TASK REQUIREMENTS -
The lines in the listing below are to be given again exactly, starting at the line holding "This screenshot has" and ending at the line holding "Reply to the". Do not include pictures.
++++ SOURCE INFORMATION ++++
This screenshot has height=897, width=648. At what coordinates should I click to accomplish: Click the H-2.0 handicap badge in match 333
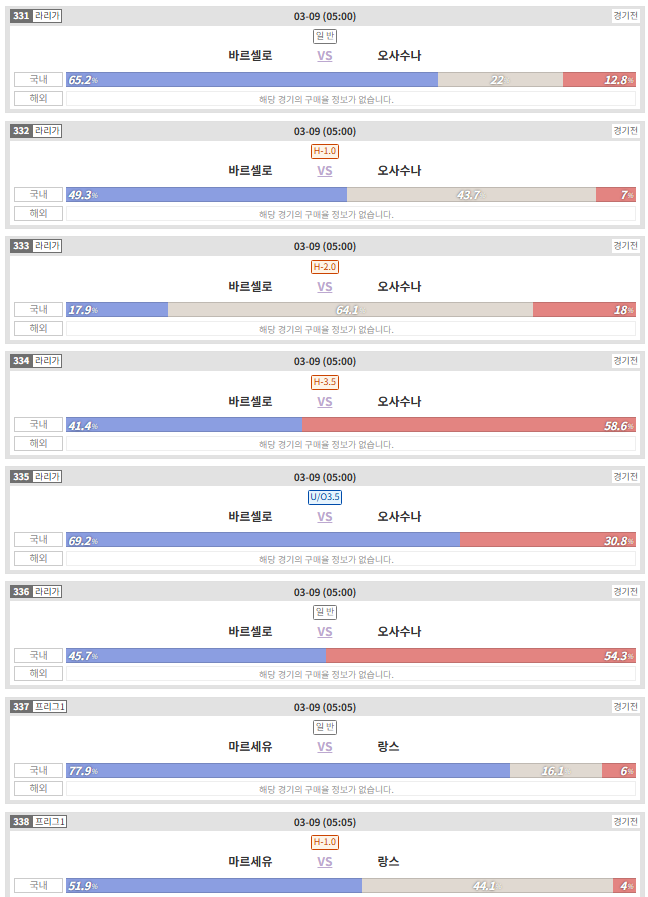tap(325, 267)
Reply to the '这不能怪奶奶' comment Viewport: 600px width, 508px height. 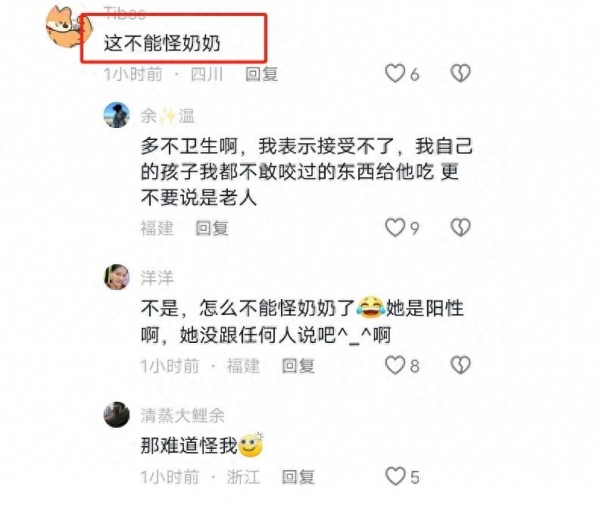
++++
++++ SOURCE INFORMATION ++++
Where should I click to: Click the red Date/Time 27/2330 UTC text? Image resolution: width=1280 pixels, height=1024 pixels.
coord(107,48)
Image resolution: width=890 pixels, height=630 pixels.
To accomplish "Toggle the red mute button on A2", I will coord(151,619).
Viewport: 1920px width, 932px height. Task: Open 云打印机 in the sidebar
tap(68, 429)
++++
OUTPUT OF THE EXERCISE -
This screenshot has height=897, width=648. At what coordinates should I click to accomplish: Click the H-2.0 handicap badge in match 333
tap(325, 267)
Reply to the '这不能怪奶奶' comment Viewport: 600px width, 508px height. 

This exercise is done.